*Job*.
Copy every one of the following entries word for word, keeping each line in its original order.

*Stored rows*.
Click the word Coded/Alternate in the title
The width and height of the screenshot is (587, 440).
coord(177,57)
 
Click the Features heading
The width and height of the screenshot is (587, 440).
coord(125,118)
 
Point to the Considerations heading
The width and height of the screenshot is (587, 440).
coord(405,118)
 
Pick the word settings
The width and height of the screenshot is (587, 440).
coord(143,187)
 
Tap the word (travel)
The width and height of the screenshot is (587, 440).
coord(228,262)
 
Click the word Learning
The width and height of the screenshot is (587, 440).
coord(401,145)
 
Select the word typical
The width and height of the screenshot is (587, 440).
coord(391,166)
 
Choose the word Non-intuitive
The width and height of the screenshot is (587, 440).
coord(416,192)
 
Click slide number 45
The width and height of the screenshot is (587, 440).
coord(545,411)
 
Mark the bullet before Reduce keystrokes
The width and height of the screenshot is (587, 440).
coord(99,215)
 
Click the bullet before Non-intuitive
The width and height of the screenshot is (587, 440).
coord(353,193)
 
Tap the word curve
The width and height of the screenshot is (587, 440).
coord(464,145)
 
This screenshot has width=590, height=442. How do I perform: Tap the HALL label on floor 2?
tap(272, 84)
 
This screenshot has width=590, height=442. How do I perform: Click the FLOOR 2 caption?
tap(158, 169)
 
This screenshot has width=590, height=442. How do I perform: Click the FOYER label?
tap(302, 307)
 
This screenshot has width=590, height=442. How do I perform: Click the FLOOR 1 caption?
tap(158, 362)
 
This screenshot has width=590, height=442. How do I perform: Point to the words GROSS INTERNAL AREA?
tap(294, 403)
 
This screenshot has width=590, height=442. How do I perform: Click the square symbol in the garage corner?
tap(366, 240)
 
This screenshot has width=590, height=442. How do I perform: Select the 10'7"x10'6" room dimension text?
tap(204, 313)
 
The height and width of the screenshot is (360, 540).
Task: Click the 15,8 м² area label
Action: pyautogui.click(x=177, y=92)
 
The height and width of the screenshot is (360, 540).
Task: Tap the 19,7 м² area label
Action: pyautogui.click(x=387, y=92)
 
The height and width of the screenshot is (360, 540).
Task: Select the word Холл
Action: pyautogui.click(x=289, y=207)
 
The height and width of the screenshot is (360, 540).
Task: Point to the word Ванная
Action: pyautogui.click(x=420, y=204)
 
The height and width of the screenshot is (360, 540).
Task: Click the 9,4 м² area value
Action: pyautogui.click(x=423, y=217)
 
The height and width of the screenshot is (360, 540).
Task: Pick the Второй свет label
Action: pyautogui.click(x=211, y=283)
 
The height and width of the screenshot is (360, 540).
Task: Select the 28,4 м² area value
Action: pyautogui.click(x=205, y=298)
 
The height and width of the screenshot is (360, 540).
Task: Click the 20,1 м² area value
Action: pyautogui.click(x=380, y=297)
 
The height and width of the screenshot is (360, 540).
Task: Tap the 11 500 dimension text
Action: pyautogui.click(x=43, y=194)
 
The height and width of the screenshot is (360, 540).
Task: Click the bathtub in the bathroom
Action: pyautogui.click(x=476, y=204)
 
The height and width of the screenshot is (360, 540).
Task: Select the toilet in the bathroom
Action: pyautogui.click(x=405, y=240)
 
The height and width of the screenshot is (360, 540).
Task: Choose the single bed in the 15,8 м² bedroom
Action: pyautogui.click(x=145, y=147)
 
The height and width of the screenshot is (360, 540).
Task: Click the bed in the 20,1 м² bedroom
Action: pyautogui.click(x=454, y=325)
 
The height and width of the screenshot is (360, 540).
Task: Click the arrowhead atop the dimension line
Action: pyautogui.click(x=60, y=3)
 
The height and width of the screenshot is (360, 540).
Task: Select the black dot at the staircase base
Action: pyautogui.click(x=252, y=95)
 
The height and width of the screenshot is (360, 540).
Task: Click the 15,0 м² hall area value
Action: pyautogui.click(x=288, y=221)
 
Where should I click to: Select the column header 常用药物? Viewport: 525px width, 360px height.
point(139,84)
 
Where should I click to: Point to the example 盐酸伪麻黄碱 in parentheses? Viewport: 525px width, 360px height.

*Exercise solution*.
Click the word Coded/Alternate in the title
The width and height of the screenshot is (587, 440).
coord(177,57)
 
Click the Features heading
The width and height of the screenshot is (587, 440).
coord(125,118)
 
Point to the Considerations heading
The width and height of the screenshot is (587, 440).
coord(405,118)
 
Pick the word settings
The width and height of the screenshot is (587, 440).
coord(143,187)
 
Tap the word (travel)
The width and height of the screenshot is (587, 440).
coord(228,262)
 
Click the word Learning
The width and height of the screenshot is (587, 440).
coord(401,145)
 
Select the word typical
The width and height of the screenshot is (587, 440).
coord(391,166)
 
Choose the word Non-intuitive
The width and height of the screenshot is (587, 440).
coord(416,192)
 
Click slide number 45
The width and height of the screenshot is (587, 440).
coord(545,411)
 
Mark the bullet before Reduce keystrokes
The width and height of the screenshot is (587, 440).
coord(99,215)
 
Click the bullet before Non-intuitive
The width and height of the screenshot is (587, 440).
coord(353,193)
 
Tap the word curve
The width and height of the screenshot is (587, 440).
coord(464,145)
 
This screenshot has width=590, height=442. How do I perform: Tap the HALL label on floor 2?
tap(272, 84)
 
This screenshot has width=590, height=442. How do I perform: Click the FLOOR 2 caption?
tap(158, 169)
 
This screenshot has width=590, height=442. How do I perform: Click the FOYER label?
tap(302, 307)
 
This screenshot has width=590, height=442. How do I perform: Click the FLOOR 1 caption?
tap(158, 362)
 
This screenshot has width=590, height=442. How do I perform: Point to the words GROSS INTERNAL AREA?
tap(294, 403)
 
This screenshot has width=590, height=442. How do I perform: Click the square symbol in the garage corner?
tap(366, 240)
 
This screenshot has width=590, height=442. How do I perform: Select the 10'7"x10'6" room dimension text?
tap(204, 313)
 
The height and width of the screenshot is (360, 540).
Task: Click the 15,8 м² area label
Action: pyautogui.click(x=177, y=92)
 
The height and width of the screenshot is (360, 540).
Task: Tap the 19,7 м² area label
Action: pyautogui.click(x=387, y=92)
 
The height and width of the screenshot is (360, 540).
Task: Select the word Холл
Action: pyautogui.click(x=289, y=207)
 
The height and width of the screenshot is (360, 540).
Task: Point to the word Ванная
Action: pyautogui.click(x=420, y=204)
 
The height and width of the screenshot is (360, 540).
Task: Click the 9,4 м² area value
Action: pyautogui.click(x=423, y=217)
 
The height and width of the screenshot is (360, 540).
Task: Pick the Второй свет label
Action: pyautogui.click(x=211, y=283)
 
The height and width of the screenshot is (360, 540).
Task: Select the 28,4 м² area value
Action: pyautogui.click(x=205, y=298)
 
The height and width of the screenshot is (360, 540).
Task: Click the 20,1 м² area value
Action: pyautogui.click(x=380, y=297)
 
The height and width of the screenshot is (360, 540).
Task: Tap the 11 500 dimension text
Action: pyautogui.click(x=43, y=194)
 
The height and width of the screenshot is (360, 540).
Task: Click the bathtub in the bathroom
Action: pyautogui.click(x=476, y=204)
 
The height and width of the screenshot is (360, 540).
Task: Select the toilet in the bathroom
Action: pyautogui.click(x=405, y=240)
 
The height and width of the screenshot is (360, 540).
Task: Choose the single bed in the 15,8 м² bedroom
Action: pyautogui.click(x=145, y=147)
 
The height and width of the screenshot is (360, 540).
Task: Click the bed in the 20,1 м² bedroom
Action: pyautogui.click(x=454, y=325)
 
The height and width of the screenshot is (360, 540).
Task: Click the arrowhead atop the dimension line
Action: pyautogui.click(x=60, y=3)
 
The height and width of the screenshot is (360, 540).
Task: Select the black dot at the staircase base
Action: pyautogui.click(x=252, y=95)
 
The height and width of the screenshot is (360, 540).
Task: Click the 15,0 м² hall area value
Action: pyautogui.click(x=288, y=221)
 
Where should I click to: Select the column header 常用药物? Viewport: 525px width, 360px height.
point(139,84)
 
Where should I click to: Point to the example 盐酸伪麻黄碱 in parentheses? Viewport: 525px width, 360px height.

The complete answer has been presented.